> [YOUR INSTRUCTIONS]:
Output the records exactly, with no line skipped.

─── TASK DATA ───

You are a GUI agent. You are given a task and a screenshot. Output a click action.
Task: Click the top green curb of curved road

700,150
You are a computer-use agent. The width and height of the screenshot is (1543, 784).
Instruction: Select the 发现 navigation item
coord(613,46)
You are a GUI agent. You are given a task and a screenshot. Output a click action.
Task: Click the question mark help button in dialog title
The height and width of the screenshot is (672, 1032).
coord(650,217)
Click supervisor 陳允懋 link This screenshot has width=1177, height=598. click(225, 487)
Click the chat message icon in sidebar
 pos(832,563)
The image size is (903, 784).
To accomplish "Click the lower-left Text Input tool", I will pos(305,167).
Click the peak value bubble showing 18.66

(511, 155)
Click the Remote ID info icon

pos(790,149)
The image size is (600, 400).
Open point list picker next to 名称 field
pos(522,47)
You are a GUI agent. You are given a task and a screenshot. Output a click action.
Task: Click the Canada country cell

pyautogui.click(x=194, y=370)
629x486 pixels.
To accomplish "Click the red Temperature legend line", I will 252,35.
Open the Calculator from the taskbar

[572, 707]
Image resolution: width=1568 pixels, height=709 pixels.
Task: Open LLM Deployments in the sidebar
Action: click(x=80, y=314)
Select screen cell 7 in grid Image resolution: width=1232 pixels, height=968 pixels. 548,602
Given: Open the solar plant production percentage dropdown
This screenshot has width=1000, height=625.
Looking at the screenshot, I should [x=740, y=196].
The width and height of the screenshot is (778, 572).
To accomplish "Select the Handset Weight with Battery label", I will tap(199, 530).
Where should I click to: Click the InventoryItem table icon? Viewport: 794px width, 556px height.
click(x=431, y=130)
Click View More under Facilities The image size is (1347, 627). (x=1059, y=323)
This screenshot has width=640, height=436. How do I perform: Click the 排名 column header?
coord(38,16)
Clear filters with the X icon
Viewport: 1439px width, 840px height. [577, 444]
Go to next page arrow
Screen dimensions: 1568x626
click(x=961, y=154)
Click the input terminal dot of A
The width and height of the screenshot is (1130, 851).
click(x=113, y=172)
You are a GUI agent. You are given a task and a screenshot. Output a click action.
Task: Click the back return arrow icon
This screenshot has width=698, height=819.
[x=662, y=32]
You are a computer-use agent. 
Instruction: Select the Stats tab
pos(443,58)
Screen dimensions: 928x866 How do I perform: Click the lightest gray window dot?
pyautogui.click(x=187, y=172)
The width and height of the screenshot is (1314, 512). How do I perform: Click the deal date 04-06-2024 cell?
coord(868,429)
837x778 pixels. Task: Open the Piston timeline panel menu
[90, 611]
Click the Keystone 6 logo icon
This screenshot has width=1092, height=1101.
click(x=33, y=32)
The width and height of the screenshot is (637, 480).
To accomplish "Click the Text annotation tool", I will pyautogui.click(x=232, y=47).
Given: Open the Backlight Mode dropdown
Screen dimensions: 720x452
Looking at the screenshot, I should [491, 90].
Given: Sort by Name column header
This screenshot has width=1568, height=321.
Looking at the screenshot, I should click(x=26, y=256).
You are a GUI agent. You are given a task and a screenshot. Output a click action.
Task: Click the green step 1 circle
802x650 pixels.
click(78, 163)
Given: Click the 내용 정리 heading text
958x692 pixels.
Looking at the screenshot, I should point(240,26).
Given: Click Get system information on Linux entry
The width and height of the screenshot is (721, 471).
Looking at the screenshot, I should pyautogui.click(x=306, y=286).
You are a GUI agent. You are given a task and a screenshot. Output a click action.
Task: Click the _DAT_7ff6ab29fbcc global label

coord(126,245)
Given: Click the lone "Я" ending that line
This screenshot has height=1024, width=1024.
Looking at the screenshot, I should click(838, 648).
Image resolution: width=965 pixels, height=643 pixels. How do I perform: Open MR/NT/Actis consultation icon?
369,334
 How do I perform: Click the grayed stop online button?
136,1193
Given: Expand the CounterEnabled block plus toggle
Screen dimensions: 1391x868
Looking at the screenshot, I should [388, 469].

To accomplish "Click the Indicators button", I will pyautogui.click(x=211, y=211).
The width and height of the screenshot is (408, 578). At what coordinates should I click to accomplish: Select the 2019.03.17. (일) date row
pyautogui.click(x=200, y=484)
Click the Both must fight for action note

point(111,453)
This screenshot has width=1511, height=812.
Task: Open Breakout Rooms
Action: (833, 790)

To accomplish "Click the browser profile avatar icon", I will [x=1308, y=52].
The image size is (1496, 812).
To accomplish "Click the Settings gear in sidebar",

───

> [SOLUTION TO THE PROBLEM]:
You are a GUI agent. You are given a task and a screenshot. Output a click action.
Task: Click the top green curb of curved road

700,150
You are a computer-use agent. The width and height of the screenshot is (1543, 784).
Instruction: Select the 发现 navigation item
coord(613,46)
You are a GUI agent. You are given a task and a screenshot. Output a click action.
Task: Click the question mark help button in dialog title
The height and width of the screenshot is (672, 1032).
coord(650,217)
Click supervisor 陳允懋 link This screenshot has width=1177, height=598. click(225, 487)
Click the chat message icon in sidebar
 pos(832,563)
The image size is (903, 784).
To accomplish "Click the lower-left Text Input tool", I will pos(305,167).
Click the peak value bubble showing 18.66

(511, 155)
Click the Remote ID info icon

pos(790,149)
The image size is (600, 400).
Open point list picker next to 名称 field
pos(522,47)
You are a GUI agent. You are given a task and a screenshot. Output a click action.
Task: Click the Canada country cell

pyautogui.click(x=194, y=370)
629x486 pixels.
To accomplish "Click the red Temperature legend line", I will 252,35.
Open the Calculator from the taskbar

[572, 707]
Image resolution: width=1568 pixels, height=709 pixels.
Task: Open LLM Deployments in the sidebar
Action: click(x=80, y=314)
Select screen cell 7 in grid Image resolution: width=1232 pixels, height=968 pixels. 548,602
Given: Open the solar plant production percentage dropdown
This screenshot has width=1000, height=625.
Looking at the screenshot, I should [x=740, y=196].
The width and height of the screenshot is (778, 572).
To accomplish "Select the Handset Weight with Battery label", I will tap(199, 530).
Where should I click to: Click the InventoryItem table icon? Viewport: 794px width, 556px height.
click(x=431, y=130)
Click View More under Facilities The image size is (1347, 627). (x=1059, y=323)
This screenshot has width=640, height=436. How do I perform: Click the 排名 column header?
coord(38,16)
Clear filters with the X icon
Viewport: 1439px width, 840px height. [577, 444]
Go to next page arrow
Screen dimensions: 1568x626
click(x=961, y=154)
Click the input terminal dot of A
The width and height of the screenshot is (1130, 851).
click(x=113, y=172)
You are a GUI agent. You are given a task and a screenshot. Output a click action.
Task: Click the back return arrow icon
This screenshot has width=698, height=819.
[x=662, y=32]
You are a computer-use agent. 
Instruction: Select the Stats tab
pos(443,58)
Screen dimensions: 928x866 How do I perform: Click the lightest gray window dot?
pyautogui.click(x=187, y=172)
The width and height of the screenshot is (1314, 512). How do I perform: Click the deal date 04-06-2024 cell?
coord(868,429)
837x778 pixels. Task: Open the Piston timeline panel menu
[90, 611]
Click the Keystone 6 logo icon
This screenshot has width=1092, height=1101.
click(x=33, y=32)
The width and height of the screenshot is (637, 480).
To accomplish "Click the Text annotation tool", I will pyautogui.click(x=232, y=47).
Given: Open the Backlight Mode dropdown
Screen dimensions: 720x452
Looking at the screenshot, I should [491, 90].
Given: Sort by Name column header
This screenshot has width=1568, height=321.
Looking at the screenshot, I should click(x=26, y=256).
You are a GUI agent. You are given a task and a screenshot. Output a click action.
Task: Click the green step 1 circle
802x650 pixels.
click(78, 163)
Given: Click the 내용 정리 heading text
958x692 pixels.
Looking at the screenshot, I should point(240,26).
Given: Click Get system information on Linux entry
The width and height of the screenshot is (721, 471).
Looking at the screenshot, I should pyautogui.click(x=306, y=286).
You are a GUI agent. You are given a task and a screenshot. Output a click action.
Task: Click the _DAT_7ff6ab29fbcc global label

coord(126,245)
Given: Click the lone "Я" ending that line
This screenshot has height=1024, width=1024.
Looking at the screenshot, I should click(838, 648).
Image resolution: width=965 pixels, height=643 pixels. How do I perform: Open MR/NT/Actis consultation icon?
369,334
 How do I perform: Click the grayed stop online button?
136,1193
Given: Expand the CounterEnabled block plus toggle
Screen dimensions: 1391x868
Looking at the screenshot, I should [388, 469].

To accomplish "Click the Indicators button", I will pyautogui.click(x=211, y=211).
The width and height of the screenshot is (408, 578). At what coordinates should I click to accomplish: Select the 2019.03.17. (일) date row
pyautogui.click(x=200, y=484)
Click the Both must fight for action note

point(111,453)
This screenshot has width=1511, height=812.
Task: Open Breakout Rooms
Action: (833, 790)

To accomplish "Click the browser profile avatar icon", I will [x=1308, y=52].
The image size is (1496, 812).
To accomplish "Click the Settings gear in sidebar",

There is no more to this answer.